La polémica que ha levantado la excarcelación de cientos de peligrosos criminales ha llevado a la oposición, liderada por Matteo Salvini, de la Liga, a plantear una moción de censura contra el ministro de Justicia, Alfonso Bonafede. Éste se defiende con la promesa de un nuevo decreto que consiga que los delincuentes que han salido vuelvan cuanto antes a prisión al tiempo que evita nuevas excarcelaciones. Los expertos temen que algunos criminales aprovechen esta situación para fugarse.

"Las mafias viven de señales. Y la señal lanzado por los 'boss' que salen de la cárcel y vuelven a sus territorios es devastadora, porque reconquistan la arrogancia, la prepotencia y las ganas de retomar el poder", advierte Cafiero de Raho, fiscal nacional antimafia, en una entrevista publicada ayer por el diario 'Il Fatto Quotidiano'. De Raho considera que el problema nace con una circular del pasado 21 de marzo del departamento de Administración Penitenciaria, en la que se invitaba a las cárceles a señalar qué reclusos tenían patologías que podían complicar su estado de salud en caso de que se contagiaran del coronavirus.

Escáner de temperatura

"Comenzó así un mecanismo que ha llevado a cientos de personas al arresto domiciliario", comentó el fiscal nacional antimafia, lamentando que la "hemorragia de excarcelaciones" haya llegado incluso a los presos en régimen de 41 bis. "No se entiende que hubiera una preocupación porque se trata de detenidos en aislamiento y, por tanto, imposibles de contagiar. Bastaba con un escáner de temperatura", consideró De Raho en una entrevista con Radio 24. "Ahora toca esperar a ver cuáles serán las nuevas normas del Gobierno" para poner fin a esta situación y comprobar además "si será posible hacer que vuelvan a la cárcel los capos que ya han salido".

La situación para Bonafede, del Movimiento 5 Estrellas, se complica porque podría retirarle su apoyo uno de los partidos de la coalición de Gobierno, Italia Viva, la formación liderada por el ex primer ministro Matteo Renzi. El titular de Justicia, además, se ha visto envuelto en otra polémica debido a que el magistrado antimafia Nino di Matteo denunció que el ministro le ofreció encargarse del departamento de Administración Penitenciaria, pero cambió de opinión por la presión del crimen organizado. Bonafede niega tajantemente estas acusaciones.

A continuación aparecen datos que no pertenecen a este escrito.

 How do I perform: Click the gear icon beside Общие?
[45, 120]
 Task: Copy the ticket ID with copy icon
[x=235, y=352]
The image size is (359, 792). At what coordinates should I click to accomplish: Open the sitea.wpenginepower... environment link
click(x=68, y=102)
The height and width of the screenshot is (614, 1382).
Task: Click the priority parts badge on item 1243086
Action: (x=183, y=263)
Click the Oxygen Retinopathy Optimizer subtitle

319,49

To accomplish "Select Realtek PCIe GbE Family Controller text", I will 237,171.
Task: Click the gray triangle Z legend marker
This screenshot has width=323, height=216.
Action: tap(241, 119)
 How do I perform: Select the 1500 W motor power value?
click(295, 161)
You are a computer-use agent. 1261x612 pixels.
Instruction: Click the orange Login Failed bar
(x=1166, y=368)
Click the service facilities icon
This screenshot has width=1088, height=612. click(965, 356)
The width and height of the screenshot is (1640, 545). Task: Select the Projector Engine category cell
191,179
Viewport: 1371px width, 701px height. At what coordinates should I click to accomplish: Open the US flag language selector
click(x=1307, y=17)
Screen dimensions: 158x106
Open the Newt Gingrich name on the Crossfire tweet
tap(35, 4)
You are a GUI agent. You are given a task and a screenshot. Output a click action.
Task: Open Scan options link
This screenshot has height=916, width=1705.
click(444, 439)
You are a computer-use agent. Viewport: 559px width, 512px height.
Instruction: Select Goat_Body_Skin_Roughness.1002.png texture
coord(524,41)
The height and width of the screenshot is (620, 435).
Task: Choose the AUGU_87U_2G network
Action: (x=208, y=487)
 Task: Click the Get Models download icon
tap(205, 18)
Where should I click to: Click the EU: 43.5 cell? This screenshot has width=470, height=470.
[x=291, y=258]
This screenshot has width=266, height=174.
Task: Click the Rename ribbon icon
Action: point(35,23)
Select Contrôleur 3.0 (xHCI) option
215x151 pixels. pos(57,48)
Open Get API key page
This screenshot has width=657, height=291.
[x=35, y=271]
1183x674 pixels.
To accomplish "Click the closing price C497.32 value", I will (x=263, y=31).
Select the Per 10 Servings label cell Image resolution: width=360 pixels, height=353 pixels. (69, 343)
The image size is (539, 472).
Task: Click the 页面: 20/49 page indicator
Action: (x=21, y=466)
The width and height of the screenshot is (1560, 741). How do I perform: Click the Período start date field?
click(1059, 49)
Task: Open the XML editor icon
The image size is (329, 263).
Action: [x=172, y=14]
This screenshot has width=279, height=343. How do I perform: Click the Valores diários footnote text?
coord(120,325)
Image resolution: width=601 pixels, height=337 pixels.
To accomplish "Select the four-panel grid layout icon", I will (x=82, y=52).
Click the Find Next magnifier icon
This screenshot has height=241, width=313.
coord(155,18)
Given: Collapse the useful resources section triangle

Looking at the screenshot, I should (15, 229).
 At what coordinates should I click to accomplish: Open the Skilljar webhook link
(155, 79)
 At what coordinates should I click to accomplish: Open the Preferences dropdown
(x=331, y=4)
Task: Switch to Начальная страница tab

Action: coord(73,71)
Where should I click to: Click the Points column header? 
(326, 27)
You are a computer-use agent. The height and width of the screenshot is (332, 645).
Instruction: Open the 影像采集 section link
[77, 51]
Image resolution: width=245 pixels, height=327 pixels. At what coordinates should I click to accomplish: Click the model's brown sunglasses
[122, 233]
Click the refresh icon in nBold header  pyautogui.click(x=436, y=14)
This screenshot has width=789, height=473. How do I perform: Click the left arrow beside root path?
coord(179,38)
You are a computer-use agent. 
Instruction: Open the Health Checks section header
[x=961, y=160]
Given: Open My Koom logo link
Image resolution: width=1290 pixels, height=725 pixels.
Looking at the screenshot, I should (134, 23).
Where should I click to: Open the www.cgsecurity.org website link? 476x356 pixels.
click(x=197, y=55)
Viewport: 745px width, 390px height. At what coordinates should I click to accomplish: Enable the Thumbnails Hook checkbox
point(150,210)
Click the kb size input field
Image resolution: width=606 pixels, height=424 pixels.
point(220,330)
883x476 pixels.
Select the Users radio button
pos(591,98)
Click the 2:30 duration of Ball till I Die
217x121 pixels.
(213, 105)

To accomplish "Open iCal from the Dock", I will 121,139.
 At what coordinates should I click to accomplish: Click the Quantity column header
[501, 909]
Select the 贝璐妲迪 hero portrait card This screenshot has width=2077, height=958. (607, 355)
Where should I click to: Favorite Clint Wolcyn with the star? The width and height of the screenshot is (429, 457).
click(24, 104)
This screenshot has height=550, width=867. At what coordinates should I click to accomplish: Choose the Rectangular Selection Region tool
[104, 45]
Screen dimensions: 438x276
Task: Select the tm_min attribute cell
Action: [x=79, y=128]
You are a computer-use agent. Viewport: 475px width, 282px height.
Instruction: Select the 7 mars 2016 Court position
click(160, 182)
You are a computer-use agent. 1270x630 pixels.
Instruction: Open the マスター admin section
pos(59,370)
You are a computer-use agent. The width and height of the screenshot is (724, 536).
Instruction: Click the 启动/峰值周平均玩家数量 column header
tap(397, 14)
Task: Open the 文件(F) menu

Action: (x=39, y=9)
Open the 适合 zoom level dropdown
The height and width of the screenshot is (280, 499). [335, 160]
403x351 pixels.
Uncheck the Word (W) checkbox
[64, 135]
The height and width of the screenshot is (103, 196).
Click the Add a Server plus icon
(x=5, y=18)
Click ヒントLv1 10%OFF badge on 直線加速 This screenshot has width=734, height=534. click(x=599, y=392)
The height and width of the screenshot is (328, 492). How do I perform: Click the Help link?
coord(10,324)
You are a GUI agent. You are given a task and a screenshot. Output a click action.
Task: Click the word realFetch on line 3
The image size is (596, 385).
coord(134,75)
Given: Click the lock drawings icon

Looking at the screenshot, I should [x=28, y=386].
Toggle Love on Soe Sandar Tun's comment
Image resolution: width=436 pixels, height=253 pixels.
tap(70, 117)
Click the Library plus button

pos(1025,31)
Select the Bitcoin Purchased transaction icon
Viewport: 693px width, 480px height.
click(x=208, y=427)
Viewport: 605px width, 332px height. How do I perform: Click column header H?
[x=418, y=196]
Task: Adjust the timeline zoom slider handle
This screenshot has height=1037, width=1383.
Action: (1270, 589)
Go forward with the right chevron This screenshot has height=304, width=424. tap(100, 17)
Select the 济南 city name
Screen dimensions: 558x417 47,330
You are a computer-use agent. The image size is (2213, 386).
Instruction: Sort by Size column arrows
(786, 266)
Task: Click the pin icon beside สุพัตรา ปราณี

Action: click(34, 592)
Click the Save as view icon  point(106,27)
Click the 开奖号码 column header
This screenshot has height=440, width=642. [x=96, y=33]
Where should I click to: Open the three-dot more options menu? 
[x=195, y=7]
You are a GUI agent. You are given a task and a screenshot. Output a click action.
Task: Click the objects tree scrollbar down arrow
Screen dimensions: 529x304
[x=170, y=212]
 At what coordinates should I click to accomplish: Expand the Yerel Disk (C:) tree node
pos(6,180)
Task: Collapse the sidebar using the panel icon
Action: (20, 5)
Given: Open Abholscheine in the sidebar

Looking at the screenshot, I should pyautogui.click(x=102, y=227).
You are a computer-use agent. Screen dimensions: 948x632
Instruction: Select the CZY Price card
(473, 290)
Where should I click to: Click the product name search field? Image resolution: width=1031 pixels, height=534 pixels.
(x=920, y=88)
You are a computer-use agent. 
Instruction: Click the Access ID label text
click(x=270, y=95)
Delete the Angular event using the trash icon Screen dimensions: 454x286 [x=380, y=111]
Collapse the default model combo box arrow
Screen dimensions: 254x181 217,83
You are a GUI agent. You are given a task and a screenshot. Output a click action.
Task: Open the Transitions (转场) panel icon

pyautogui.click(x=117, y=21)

En los primeros compases de la pandemia en Italia se registraron numerosos motines en cárceles de todo el país en las que los presos pedían protección contra el coronavirus. La recesión provocada por la enfermedad propicia además un ambiente óptimo para que la criminalidad refuerce su posición. "Las crisis económicas ofrecen una oportunidad para que el crimen organizado haga sus negocios y lave su abundante dinero negro", advierte Francesco Lo Voi, fiscal jefe de Palermo.